During my last trip to Paris I was still recovering from something I had eaten about a week before in Hungary, and it was at the end of a long trip. Our hotel was a little “boutique” thing we found on wotif, it was quite nice, but it wasn’t in the best area, within a couple of minutes of Gare du something. I think it was Nord, mum thinks it was Est. Either way, it wasn’t an area we wanted to be out in at night. Still, last trip I did enjoy quite a lot about Paris. I loved the museums, including The Louvre and Musée d’Orsay. I really enjoyed walking down the Seine past the book sellers, and Versailles – seeing that place it is no wonder there was a revolution.

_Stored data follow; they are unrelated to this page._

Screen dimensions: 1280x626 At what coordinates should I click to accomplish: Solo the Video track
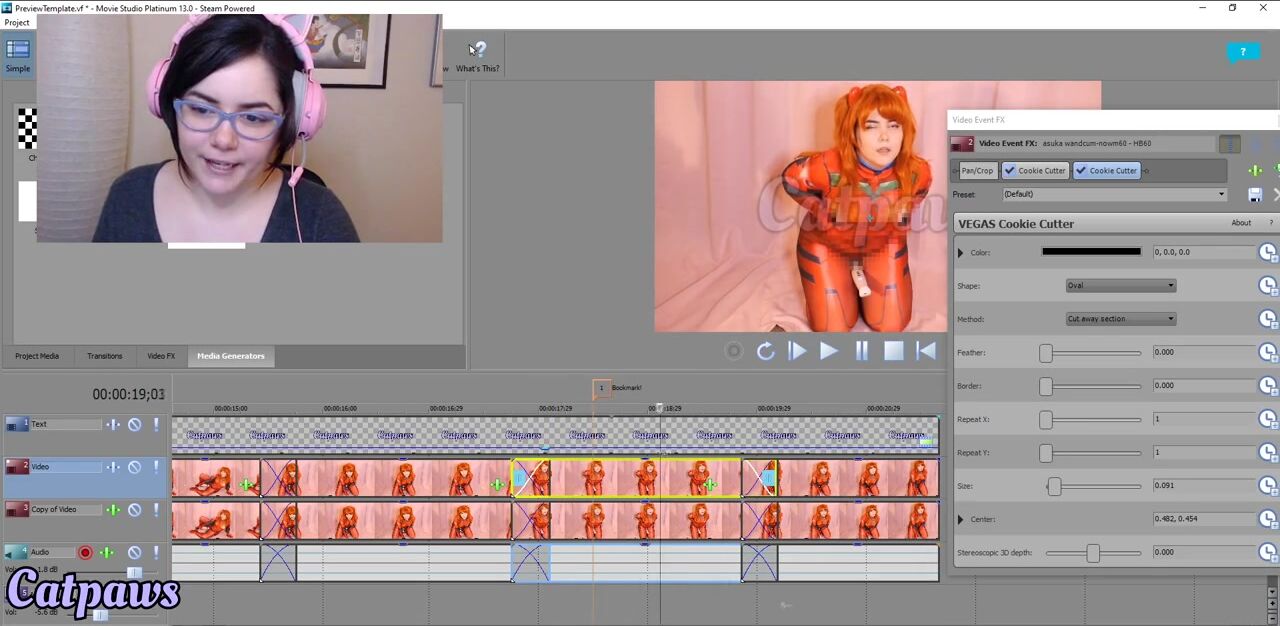(156, 467)
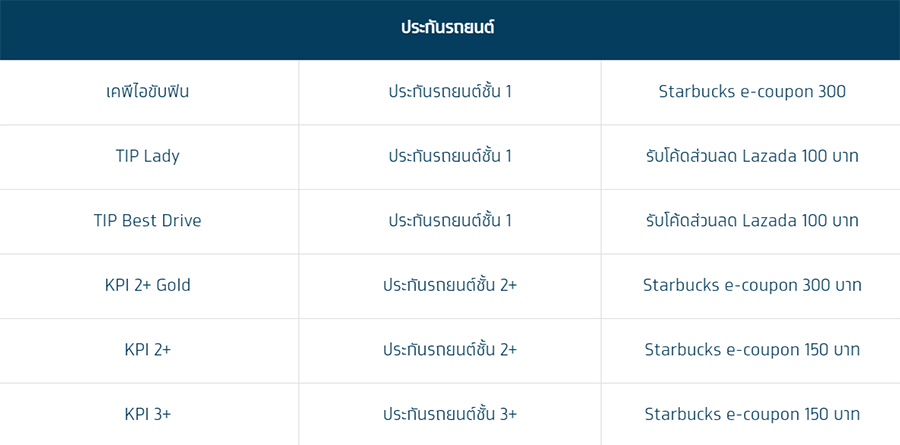Click the KPI 2+ Gold product name
This screenshot has width=900, height=445.
pyautogui.click(x=148, y=285)
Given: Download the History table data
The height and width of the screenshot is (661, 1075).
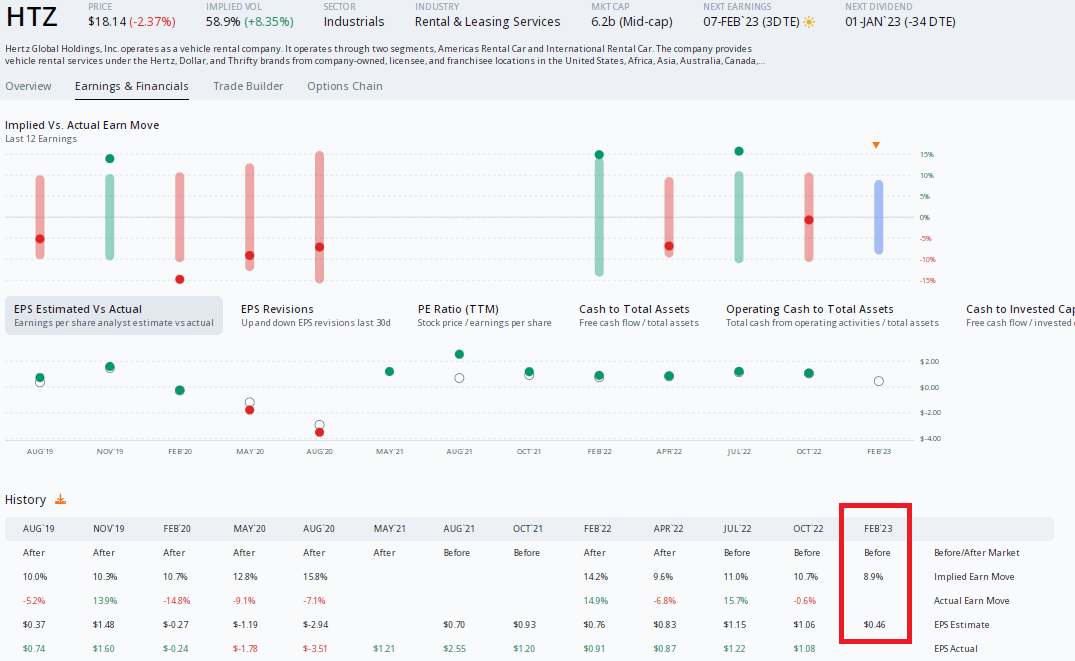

But, I didn’t enjoy the constant harassment from hawkers and coloured string sellers. Outside Sacré-Cœur while I was trying to get away from someone selling coloured string there was a small turf war. One group of hawkers quickly vanished into side streets as another group ran in screaming “Don’t give them any money, this is OUR AREA!”
We tried to see the Eiffel Tower, but it was pouring with rain, and there were police and military (camoflauge outfits, assault rifles) officers everywhere. It was late, and I was trying to set up a tripod under an umbrella. We decided that we had seen it, and we left back to the hotel.
Getting around Paris isn’t too bad, but when during our last visit there were major works on the metro, and a number of lines were closed. There were very helpful people at the stations though who would write down all the changes you needed to make to get from A to B, via C, D, and E. This time, there were works on a number of metro lines, and again we weren’t able to get from A to B without going through C, D, and E. But, again there were some people at the stations to let you know how to get to where. It is a good thing the Paris Metro is built like a mesh network with redundancies built in, but you could find yourself walking quite a long way to get to a station.
Of course, all the white tiles in the metro have clearly confused a lot of users who have mistaken it for a public bathroom. The smell in the Paris Metro is unmistakeable. In summer when it gets warm, the smell doesn’t get any better.
This time we did make it to the Eiffel Tower, and had a proper look around. The string sellers there were even more confronting. I kept walking and politely said “No thanks” to one who grabbed my shoulder and asked “Why are you being so disagreeable?”. Why was I being disagreeable? I wasn’t the one grabbing people. I was polite with my refusal to have string tied around my wrist.
The hawkers have added a new item to the their wears, selfie sticks. Along with the little models of the tower, if you have a phone that isn’t in a selfie stick you will be told you need a selfie stick. I repeatedly told them I wasn’t interested, but I did consider getting one to use as a self defence weapon.
I managed to get away fairly scot-free, but my dad was talked into signing a “petition” for something or other, and gave a couple of Euros to them. At least he then was able to honestly say “No, I’ve done that” to anyone else who asked.
While waiting for a bus there was a flurry of movement out of the corner of my eye. All the hawkers were rapidly wrapping up the cloths they had laid out on the pavement with trinkets on to sell. The Gendarme were on their way.
I’ve tried Paris twice. There are some really nice places, and some not so much – like anywhere. Just not sure I feel the need to ever visit again. If I go back to France it’ll be to other areas I haven’t visited.